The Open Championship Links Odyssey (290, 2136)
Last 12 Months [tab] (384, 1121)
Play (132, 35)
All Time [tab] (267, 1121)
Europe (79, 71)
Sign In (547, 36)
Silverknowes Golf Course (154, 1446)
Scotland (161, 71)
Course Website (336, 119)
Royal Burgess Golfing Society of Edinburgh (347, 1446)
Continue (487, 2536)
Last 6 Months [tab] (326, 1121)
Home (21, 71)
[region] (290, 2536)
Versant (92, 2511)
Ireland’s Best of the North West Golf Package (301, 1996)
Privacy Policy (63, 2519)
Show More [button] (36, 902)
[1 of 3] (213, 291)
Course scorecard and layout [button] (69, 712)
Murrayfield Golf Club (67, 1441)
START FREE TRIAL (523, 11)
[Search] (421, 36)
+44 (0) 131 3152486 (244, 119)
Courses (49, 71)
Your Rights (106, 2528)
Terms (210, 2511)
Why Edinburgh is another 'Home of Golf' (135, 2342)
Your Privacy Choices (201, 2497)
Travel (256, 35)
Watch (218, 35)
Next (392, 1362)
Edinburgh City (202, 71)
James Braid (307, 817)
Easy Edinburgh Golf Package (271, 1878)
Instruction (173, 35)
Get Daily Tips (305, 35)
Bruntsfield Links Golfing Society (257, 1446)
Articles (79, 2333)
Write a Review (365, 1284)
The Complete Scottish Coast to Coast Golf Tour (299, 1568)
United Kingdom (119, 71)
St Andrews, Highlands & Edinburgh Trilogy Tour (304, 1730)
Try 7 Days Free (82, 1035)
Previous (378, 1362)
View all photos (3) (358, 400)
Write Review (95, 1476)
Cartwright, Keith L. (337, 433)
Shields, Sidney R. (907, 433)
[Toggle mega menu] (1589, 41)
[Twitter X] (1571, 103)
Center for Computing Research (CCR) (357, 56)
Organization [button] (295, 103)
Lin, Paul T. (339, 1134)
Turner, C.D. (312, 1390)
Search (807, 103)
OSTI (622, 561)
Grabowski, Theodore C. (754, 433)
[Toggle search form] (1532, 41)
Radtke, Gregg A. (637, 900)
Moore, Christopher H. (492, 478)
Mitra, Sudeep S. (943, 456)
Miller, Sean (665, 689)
• • •
§ What you have to do
From the data above, say how many lines include "Golfing", and write nothing but the number.

§ Reply
2